Dice que lo recaudado en las cuestionadas tiendas sirve para la reparación de termoeléctricas averiadas y pide ahorro y solidaridad a los agotados cubanos.

Díaz-Canel el jueves hablando sobre crisis energética en Cuba. CUBADEBATE

El gobernante Miguel Díaz-Canel dijo el jueves en una comparecencia radio televisada por la crítica situación del sistema electro energético en Cuba que el Gobierno está reparando termoeléctricas gracias a lo recaudado en las cuestionadas tiendas en Moneda Libremente Convertible (MLC) y a los pocos turistas que han llegado a la Isla.

Díaz-Canel ha tenido que dar la cara por los duros cuestionamientos que está recibiendo en las últimas semanas de los cubanos, asfixiados por los prolongados apagones, que han venido a hacer aún más precaria la vida de escaseces y dificultades en Cuba.

«¿En qué estamos trabajando? Del poco financiamiento del que hemos podido disponer en los últimos dos años, que ha venido del turismo aún en un nivel muy bajo y de lo recaudado en las ventas en las tiendas en MLC, se ha utilizado algún capital para comprar combustible y poner decenas de millones ahora en funciones de los mantenimientos«, dijo Díaz, según un resumen de la intervención publicado por el portal Cubadebate

«Ese dinero se está trabajando y controlando. Se han contratado todo un grupo de reparaciones y mantenimientos que nos deben conducir a una estabilidad en los próximos meses, incluyendo los que están más cercanos en estos días», añadió.
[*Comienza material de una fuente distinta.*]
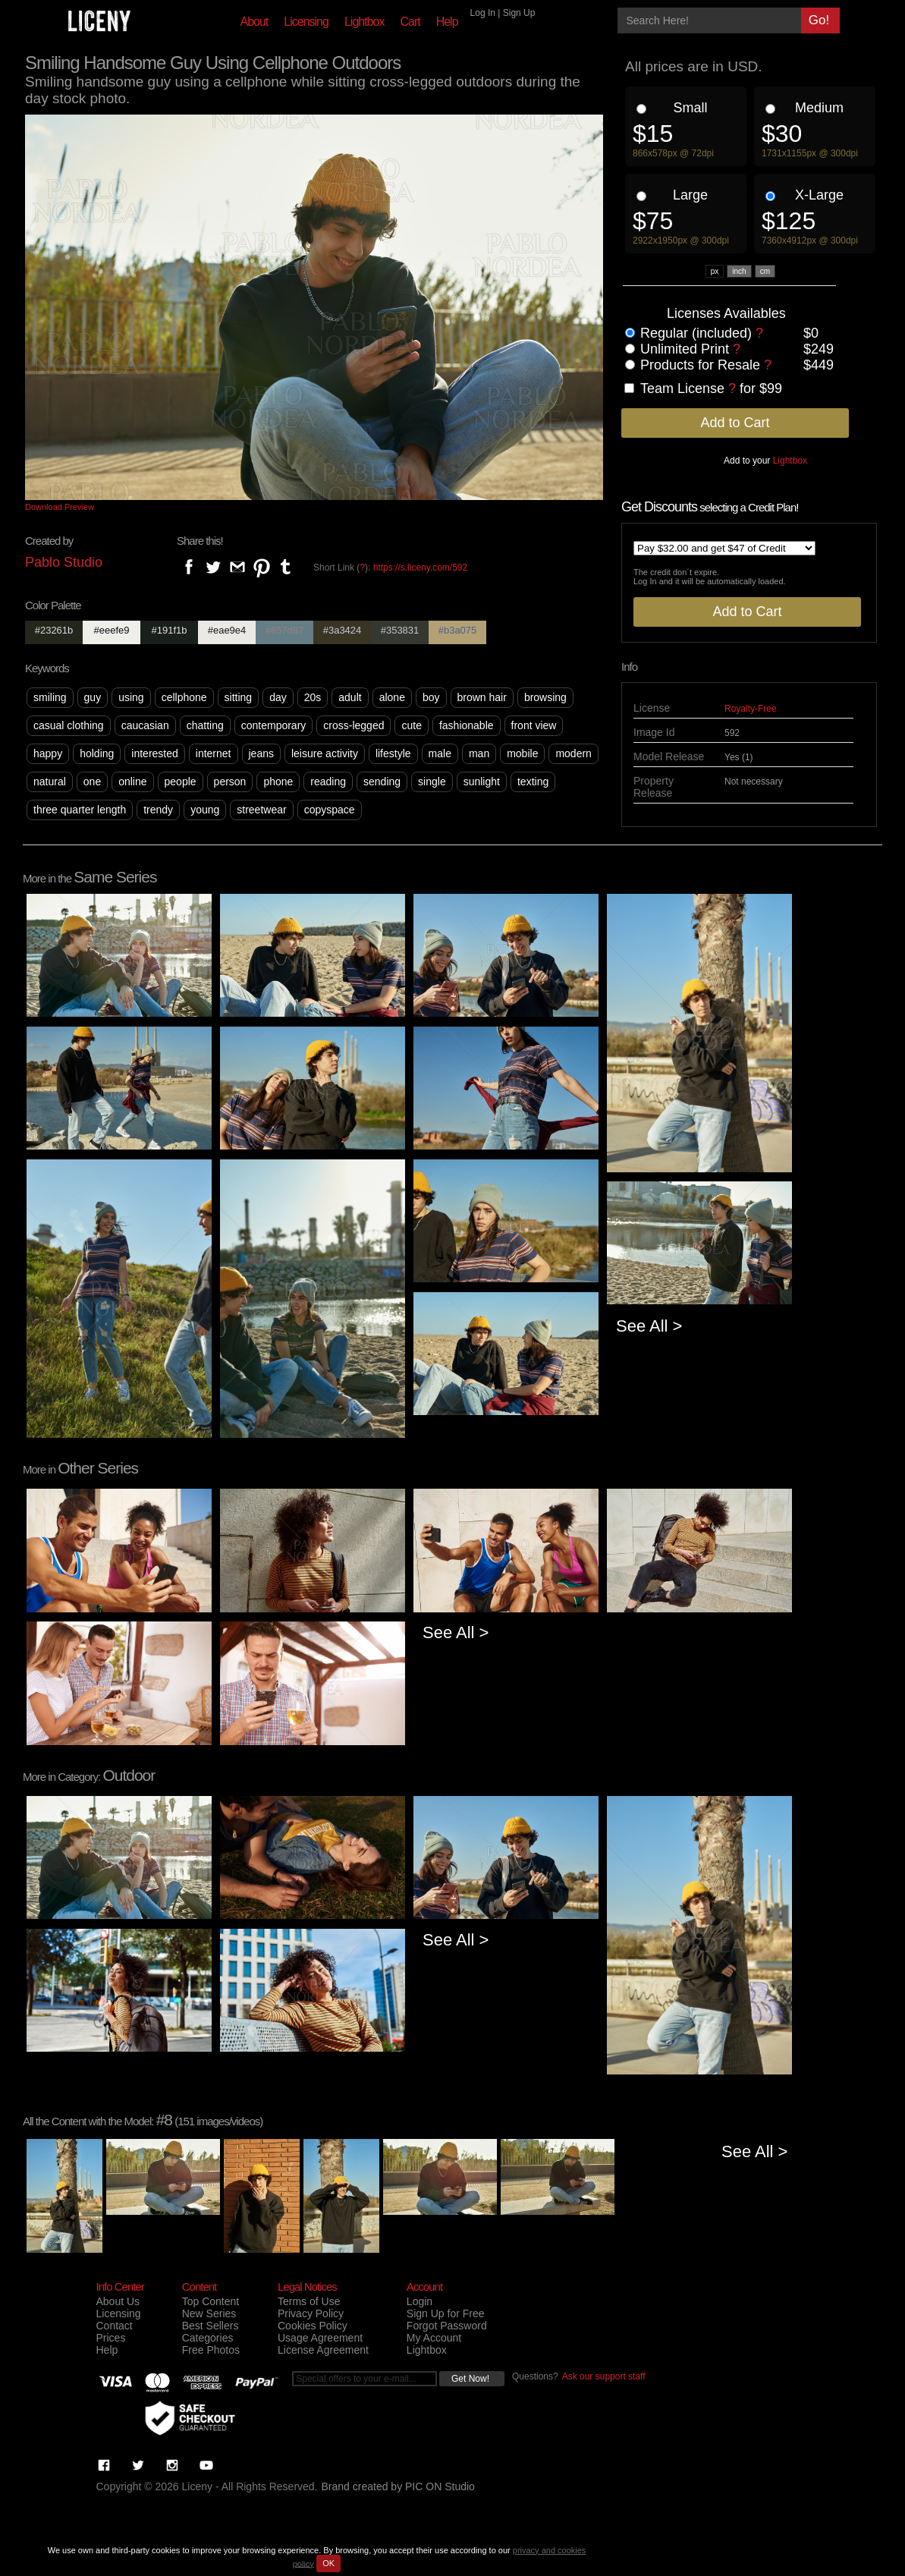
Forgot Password (447, 2326)
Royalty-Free (750, 708)
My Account (434, 2338)
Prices (111, 2338)
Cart (410, 21)
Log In (482, 13)
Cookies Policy (312, 2326)
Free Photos (211, 2350)
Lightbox (364, 21)
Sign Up (519, 13)
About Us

A cuestionamientos de la población de ¿por qué no se han hecho nuevas inversiones en termoeléctricas?, Díaz-Canel justificó que «es sumamente costosa para el país y demora años».

«De inmediato no se logra montar una termoeléctrica. Lleva entre cuatro y cinco años de inversión. No obstante, (el Gobierno de) Cuba está haciendo con un país amigo (no precisado) una negociación para disponer de tres, quizá cuatro, nuevos bloques de generación; pero no es una inversión de la cual podamos disponer de inmediato», afirmó.

Díaz-Canel dijo que por ese motivo en los dos últimos años se ha recurrido a las plantas móviles de generación de energía. 

El gobernante culpó de los consecutivos y prolongados apagones a los picos de consumo y volvió a pedir ahorro a la población y «solidaridad».

Según Díaz-Canel, fuera del horario pico, funcionando el sistema en toda su capacidad, «no hay situaciones de déficit para el país y tampoco peligro de que pueda fracturarse este sistema porque el combustible es cubano«. 

«Pero estas plantas, como sistema electromecánico, sufren averías y roturas que no siempre se pueden predecir. Necesitan mantenimiento, porque trabajar con crudo nacional requiere mantenimientos«, insistió.

«En el país hay casi cuatro millones de viviendas, si solo tres millones apagaran un bombillo de 20 watt que puede estar innecesariamente encendido, eso representaría inmediatamente una potencia de 60 megawatt», dijo.

Díaz-Canel volvió a culpar de la actual situación al embargo: a las «roturas y falta de mantenimiento acumulado debido a los problemas de financiamiento, sobre todo asociados a las limitaciones impuestas por el bloqueo».

Admitió que también incide el déficit de combustible, pero lo atribuyó «a la persecución financiera».

Díaz-Canel dijo que hay decenas de personas trabajando «para evitar que el verano tenga más afectaciones».

El gobernante ha sido duramente cuestionado en los últimos días por madres y padres cubanos tras la contundente denuncia pública de la joven Amelia Calzadilla de la miseria con que se vive en la Isla. Calzadilla señaló a los altos dirigentes por situaciones que hacen más difícil la convivencia familiar.

En una reciente reunión Díaz-Canel prometió una solución, aunque «lenta», a la «situación tan adversa» en Cuba y recurrió a varias consignas para abordar la crisis energética e intentar aplacar el malestar del pueblo. Durante los últimos días se han producido protestas en varias provincias, la más contundente en Camagüey, donde decenas de estudiantes exigieron a ritmo de conga: «pongan la corriente, pinga».

El descontento por los apagones también se hizo patente en los pueblos de Bauta, Artemisa, y Camajuaní, Villa Clara, donde aparecieron pintadas en paredes públicas con la frase de «Díaz-Canel singao».